## What is asked
1. In the binary cross-entropy derivation below, what is the function σ(z) = 1/(1+e^{-z}) called?
2. Using the binary cross-entropy derivation below, explain how the derivative of g_y(z) reduces to -yσ(-z) + (1-y)σ(z).

── Selected passage ──

# Binary cross-entropy loss function

The binary cross-entropy function, which will be used throughout the analysis, is defined as follows:

$$
L(y, z) = -y \log(\sigma(z)) - (1 - y) \log(1 - \sigma(z)),
$$
where $\sigma(z) = \frac{1}{1+e^{-z}}$ is called a *sigmoid* function.

We will usually treat this function as a function of $z$ having $y$ as parameter:
$$
L(y, z) = g_y(z)
$$

We start off by calculating derivative of $g$:
$$
g_y'(z) = \frac{\partial}{\partial z}{L(y, z)} = -y\frac{\sigma'(z)}{\sigma(z)} - (1-y)\frac{-\sigma'(z)}{1-\sigma(z)} = -y\frac{\sigma'(z)}{\sigma(z)} + (1-y)\frac{\sigma'(z)}{1-\sigma(z)}
$$
We have:
$$\frac{\sigma'(z)}{\sigma(z)} = \frac{-\frac{-e^{-z}}{(1+e^{-z})^2}}{\frac{1}{1+e^{-z}}} = \frac{e^{-z}}{1+e^{-z}} = \frac{1}{1+e^z} = \sigma(-z)
$$
and also:
$$\frac{\sigma'(z)}{1-\sigma(z)} = \frac{-\frac{-e^{-z}}{(1+e^{-z})^2}}{1-\frac{1}{1+e^{-z}}} = \frac{\frac{e^{-z}}{(1+e^{-z})^2}}{\frac{e^{-z}}{1+e^{-z}}} = \frac{1}{1+e^{-z}} = \sigma(z)$$
Therefore we obtain the following result:
$$
g_y'(z) = \frac{\partial}{\partial z}{L(y, z)} = -y\frac{\sigma'(z)}{\sigma(z)} - (1-y)\frac{-\sigma'(z)}{1-\sigma(z)} = -y\sigma(-z) + (1-y)\sigma(z) = \sigma(z) - y(\sigma(z) + \sigma(-z))
$$
Our aim is to find:
$$
\lambda^* = \arg\min_{\lambda} \sum_{i=1}^{n} L(y_i, \lambda).
$$
Keeping in mind that $\sum_{i=1}^{n}{y_i} = m$, we can write:
$$
\frac{\partial}{\partial \lambda}\sum_{i=1}^{n} L(y_i, \lambda) = \sum_{i=1}^{n}{g_{y_i}'(\lambda)} = \sum_{i=1}^{n}{\left(\sigma(\lambda) - y_i(\sigma(\lambda) + \sigma(-\lambda))\right)} = n\sigma(\lambda) + m(\sigma(\lambda) + \sigma(-\lambda)) = k\sigma(\lambda) - m\sigma(-\lambda)

───
── Dataset records ──

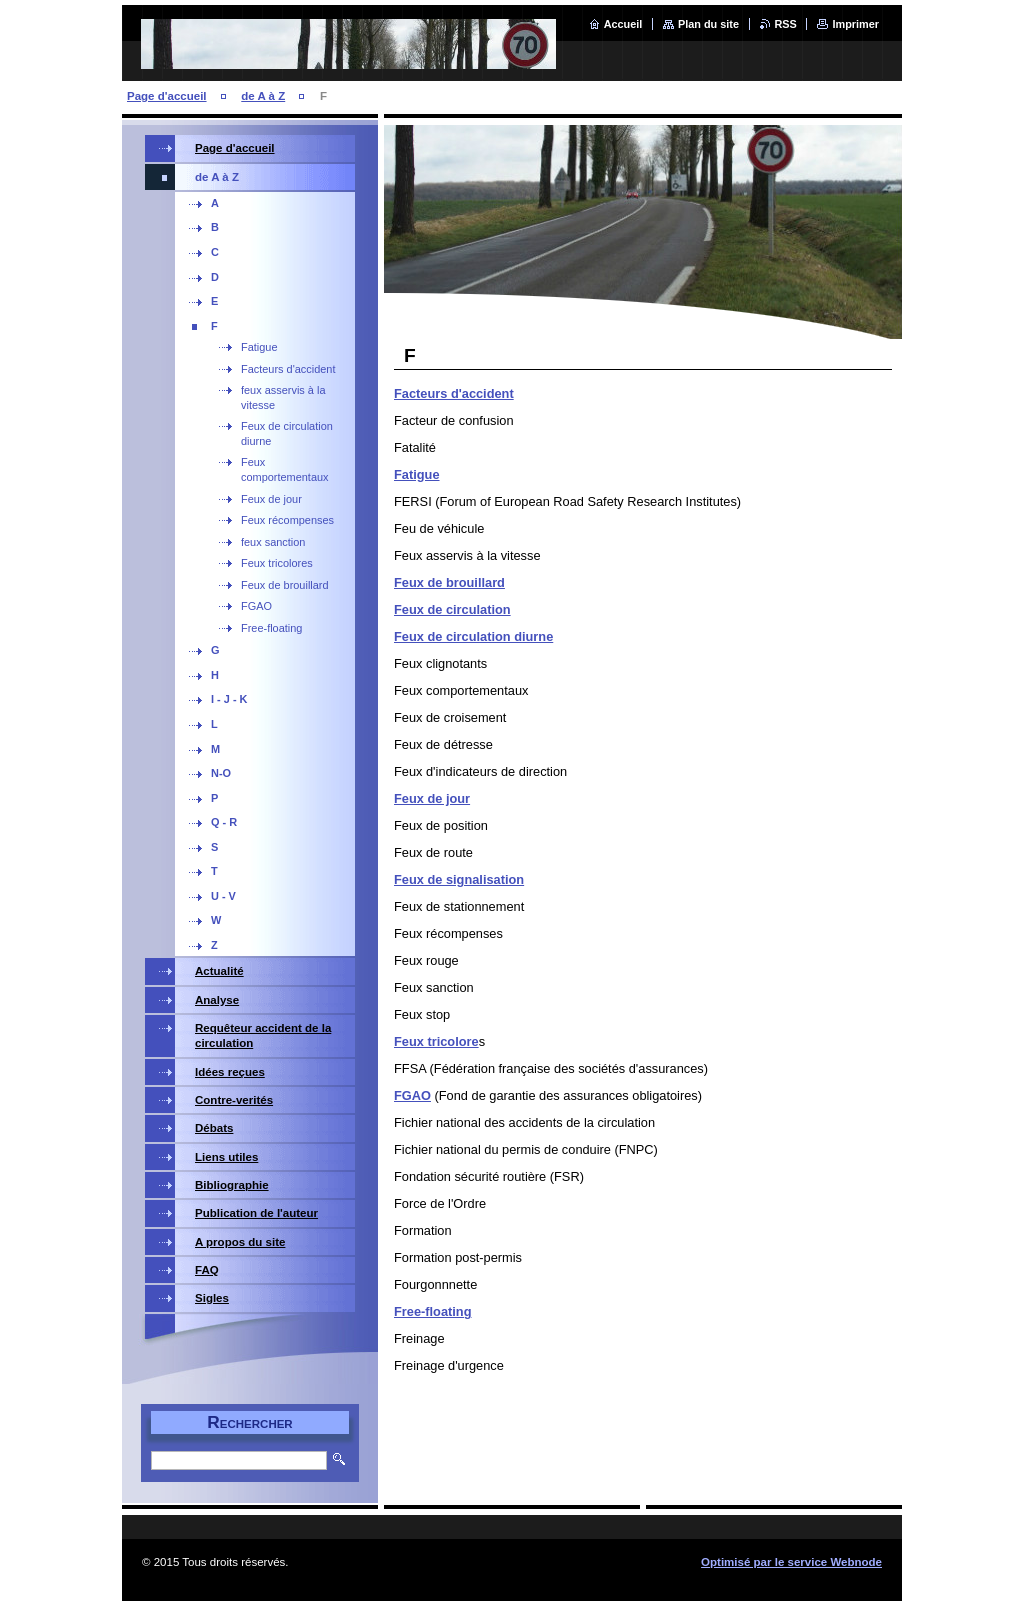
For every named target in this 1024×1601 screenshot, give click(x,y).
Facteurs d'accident (454, 393)
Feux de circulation (452, 609)
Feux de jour (432, 798)
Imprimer (855, 24)
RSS (786, 24)
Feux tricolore (436, 1041)
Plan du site (708, 24)
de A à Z (263, 96)
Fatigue (417, 474)
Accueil (623, 24)
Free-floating (433, 1311)
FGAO (412, 1095)
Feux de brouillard (449, 582)
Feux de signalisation (459, 879)
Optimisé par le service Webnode (791, 1562)
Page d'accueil (167, 96)
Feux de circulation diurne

───

## Exercise solutions
1. It is called a sigmoid function.

2. The derivation shows that σ'(z)/σ(z) equals σ(-z) and that σ'(z)/(1-σ(z)) equals σ(z). Substituting these two results into the expression -y σ'(z)/σ(z) + (1-y) σ'(z)/(1-σ(z)) gives -yσ(-z) + (1-y)σ(z).